Equities across Asia finished in positive territories after a firmer close in Wall Street and an increase in risk sentiment as crude prices stabilize. Not even Industrial Profits of China posting the biggest losses in 4 months, could dampen spirits as the Nikkei 225 traded up 2.7% while the Shanghai Composite index finished up 0.2%. Today sees data in the form of Japanese Retail sales being released with analysts predicting a 0.2% increase y/y. A better than expect number will see the JPY gain across the board which might increase expectations of further stimulus after BoJ`s dovish comments last week.

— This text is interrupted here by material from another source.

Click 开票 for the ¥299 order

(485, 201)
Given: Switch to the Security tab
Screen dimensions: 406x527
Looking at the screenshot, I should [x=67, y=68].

US equities closed firmly in the green after risk sentiment has been reversed in light of stable oil prices. Most gains came through from the energy sector but 3M and Johnson and Johnson did their part to lift the DJIA up 1.78%, as they closed the day at +5% and +4.4% respectively after stellar earning reports. The S&P 500 finished up 1.41% and the NASDAQ-100 finished up 0.89%. Another cause for celebration in the US was the better than expected CB Consumer Confidence which printed 98.1 vs the expected of 96.6.

Today sees important data in the form of the Federal Funds Rate (expected to remain unchanged) and the FOMC statement. Markets will be looking to see what the FED has to say about its DEC rate rise of 0.25%. A more hawkish tone by the FED will see the USD gain further strength against its counterparts as the deviation between their monetary policies widen due to an improved US economy, this will lead to strong moves in FX as the USD Index breaks above its current range and tested waters above 100, Indexes would continue to drop as commodity prices weaken. However should the FED come out with a dovish tone, and given recent dips in oil prices, very plausibly so, we would see the USD weaken across the board as the dollar Index breaks for the 95 level which will give many USD bears, stuck in current squeezes across the board, a welcomed break as the world’s largest economy takes a step back in line with its counterpart economies.

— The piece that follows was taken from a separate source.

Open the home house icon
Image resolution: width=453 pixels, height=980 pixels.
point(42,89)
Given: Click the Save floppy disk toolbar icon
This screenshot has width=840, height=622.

The Kiwi will be on edge as the RBNZ releases its rate statement, Official Cash rate (expected to remain unchanged at 2.5%) and Trade Balance (expected at -130M) later today. Markets will be looking for forward guidance from the RBNZ as the bank interprets the recent cuts it made to the Cash Rate. A more hawkish tone in which stability in growth and inflation are seen, will see the NZD gain across the board as signs of recovery emerge. However, it is more likely that a dovish tone will prevail with analysts stating that a further cut to the Cash rate is not off the cards after sub-par fourth quarter CPI data and falling milk prices.

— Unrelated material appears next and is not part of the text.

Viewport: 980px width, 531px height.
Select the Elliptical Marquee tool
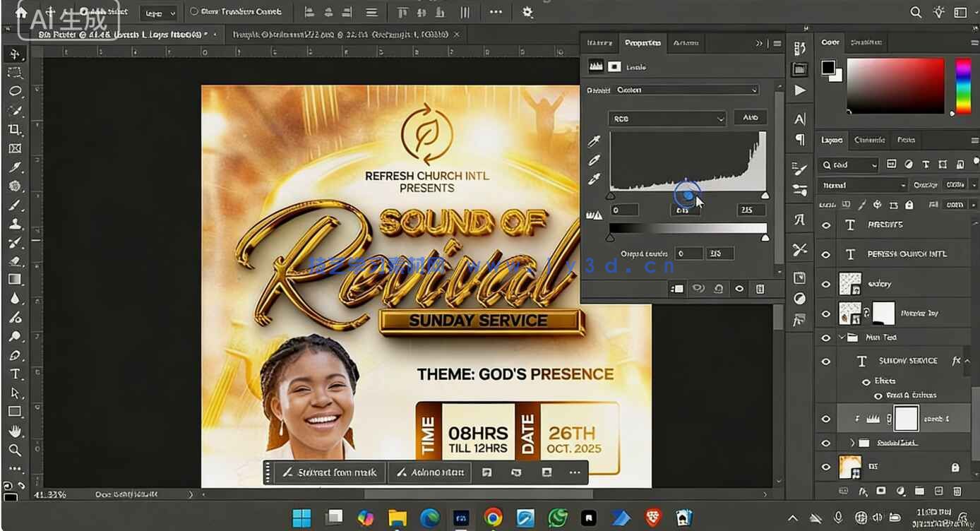pos(15,91)
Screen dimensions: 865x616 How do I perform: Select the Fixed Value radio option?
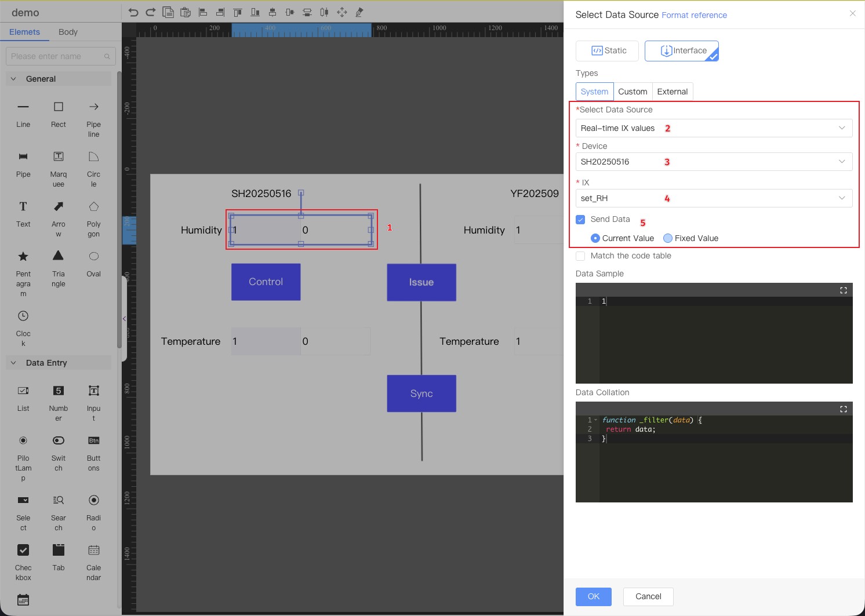668,238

Crude oil rallied yesterday after unconfirmed reports from suppliers stating that they may be ready to cut production, the rally was short lived as US API Crude Oil Inventories showed an increase week on week of 11400k barrels vs the expected 46000k. Oil continues to weaken as Russian officials state that there was no firm decision to lower oil supplies, further dismissing yesterdays rumors. Crude is currently range bound between 30 and 33 dollars with today’s Crude Oil Inventories (previously at 4.0 M) and the FOMC statement expected to be the catalyst for breaking out of these levels.